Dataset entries
= Beginning of Section =

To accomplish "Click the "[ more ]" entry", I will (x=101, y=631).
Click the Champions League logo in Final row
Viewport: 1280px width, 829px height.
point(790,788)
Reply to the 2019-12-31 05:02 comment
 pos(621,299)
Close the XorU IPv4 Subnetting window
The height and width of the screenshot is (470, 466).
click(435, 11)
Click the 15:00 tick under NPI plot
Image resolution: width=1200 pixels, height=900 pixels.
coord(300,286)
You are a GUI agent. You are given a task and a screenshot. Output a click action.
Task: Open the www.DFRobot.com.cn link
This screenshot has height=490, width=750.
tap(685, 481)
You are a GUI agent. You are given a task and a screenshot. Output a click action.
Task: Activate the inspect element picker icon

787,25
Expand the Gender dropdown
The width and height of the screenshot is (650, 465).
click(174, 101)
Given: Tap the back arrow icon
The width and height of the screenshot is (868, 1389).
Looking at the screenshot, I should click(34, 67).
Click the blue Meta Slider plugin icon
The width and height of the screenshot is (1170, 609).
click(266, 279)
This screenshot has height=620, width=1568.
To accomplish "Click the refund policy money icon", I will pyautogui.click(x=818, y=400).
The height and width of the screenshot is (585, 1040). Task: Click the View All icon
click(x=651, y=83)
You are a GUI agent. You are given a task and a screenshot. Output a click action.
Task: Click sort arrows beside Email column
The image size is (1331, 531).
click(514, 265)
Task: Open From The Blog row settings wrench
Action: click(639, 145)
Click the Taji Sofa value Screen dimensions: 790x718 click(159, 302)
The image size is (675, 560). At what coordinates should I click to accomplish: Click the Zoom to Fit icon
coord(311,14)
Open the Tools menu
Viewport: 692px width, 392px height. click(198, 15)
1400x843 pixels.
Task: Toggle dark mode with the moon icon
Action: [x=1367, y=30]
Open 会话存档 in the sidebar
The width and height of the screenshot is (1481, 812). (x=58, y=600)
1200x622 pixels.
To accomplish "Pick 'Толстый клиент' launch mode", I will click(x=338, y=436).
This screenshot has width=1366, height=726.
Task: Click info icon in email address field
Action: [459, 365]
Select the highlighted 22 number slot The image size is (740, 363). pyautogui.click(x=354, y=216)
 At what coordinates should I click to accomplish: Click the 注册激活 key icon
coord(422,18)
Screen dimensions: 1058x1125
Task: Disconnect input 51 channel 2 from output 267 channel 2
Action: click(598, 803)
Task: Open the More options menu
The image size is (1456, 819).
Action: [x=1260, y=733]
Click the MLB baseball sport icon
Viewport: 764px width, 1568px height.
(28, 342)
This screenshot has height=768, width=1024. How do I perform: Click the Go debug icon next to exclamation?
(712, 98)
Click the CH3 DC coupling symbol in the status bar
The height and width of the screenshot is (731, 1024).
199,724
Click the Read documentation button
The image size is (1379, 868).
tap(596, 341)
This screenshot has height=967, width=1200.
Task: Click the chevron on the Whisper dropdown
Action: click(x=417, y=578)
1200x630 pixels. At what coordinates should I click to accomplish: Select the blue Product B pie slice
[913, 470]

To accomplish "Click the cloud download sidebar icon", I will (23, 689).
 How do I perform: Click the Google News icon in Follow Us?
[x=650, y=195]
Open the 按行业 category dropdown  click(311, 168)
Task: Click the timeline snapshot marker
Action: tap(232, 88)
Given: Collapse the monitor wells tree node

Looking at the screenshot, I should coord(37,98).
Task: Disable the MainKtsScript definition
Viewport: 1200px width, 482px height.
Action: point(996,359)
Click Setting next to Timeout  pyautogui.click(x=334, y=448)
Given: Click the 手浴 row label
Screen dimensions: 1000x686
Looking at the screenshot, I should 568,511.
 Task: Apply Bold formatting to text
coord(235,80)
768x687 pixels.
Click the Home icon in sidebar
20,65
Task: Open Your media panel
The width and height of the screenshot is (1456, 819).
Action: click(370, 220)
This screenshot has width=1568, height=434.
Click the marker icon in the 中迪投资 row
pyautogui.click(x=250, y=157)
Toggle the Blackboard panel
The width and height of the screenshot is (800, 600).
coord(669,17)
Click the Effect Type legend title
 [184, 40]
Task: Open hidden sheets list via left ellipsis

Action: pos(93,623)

= End of Section =

• Task goal
What is needed is every line from the beginning of the data up to and including the line with "Select the highlighted", given again word for word.

• Solution for this problem
To accomplish "Click the "[ more ]" entry", I will (x=101, y=631).
Click the Champions League logo in Final row
Viewport: 1280px width, 829px height.
point(790,788)
Reply to the 2019-12-31 05:02 comment
 pos(621,299)
Close the XorU IPv4 Subnetting window
The height and width of the screenshot is (470, 466).
click(435, 11)
Click the 15:00 tick under NPI plot
Image resolution: width=1200 pixels, height=900 pixels.
coord(300,286)
You are a GUI agent. You are given a task and a screenshot. Output a click action.
Task: Open the www.DFRobot.com.cn link
This screenshot has height=490, width=750.
tap(685, 481)
You are a GUI agent. You are given a task and a screenshot. Output a click action.
Task: Activate the inspect element picker icon

787,25
Expand the Gender dropdown
The width and height of the screenshot is (650, 465).
click(174, 101)
Given: Tap the back arrow icon
The width and height of the screenshot is (868, 1389).
Looking at the screenshot, I should click(34, 67).
Click the blue Meta Slider plugin icon
The width and height of the screenshot is (1170, 609).
click(266, 279)
This screenshot has height=620, width=1568.
To accomplish "Click the refund policy money icon", I will pyautogui.click(x=818, y=400).
The height and width of the screenshot is (585, 1040). Task: Click the View All icon
click(x=651, y=83)
You are a GUI agent. You are given a task and a screenshot. Output a click action.
Task: Click sort arrows beside Email column
The image size is (1331, 531).
click(514, 265)
Task: Open From The Blog row settings wrench
Action: click(639, 145)
Click the Taji Sofa value Screen dimensions: 790x718 click(159, 302)
The image size is (675, 560). At what coordinates should I click to accomplish: Click the Zoom to Fit icon
coord(311,14)
Open the Tools menu
Viewport: 692px width, 392px height. click(198, 15)
1400x843 pixels.
Task: Toggle dark mode with the moon icon
Action: [x=1367, y=30]
Open 会话存档 in the sidebar
The width and height of the screenshot is (1481, 812). (x=58, y=600)
1200x622 pixels.
To accomplish "Pick 'Толстый клиент' launch mode", I will click(x=338, y=436).
This screenshot has width=1366, height=726.
Task: Click info icon in email address field
Action: [459, 365]
Select the highlighted 22 number slot The image size is (740, 363). pyautogui.click(x=354, y=216)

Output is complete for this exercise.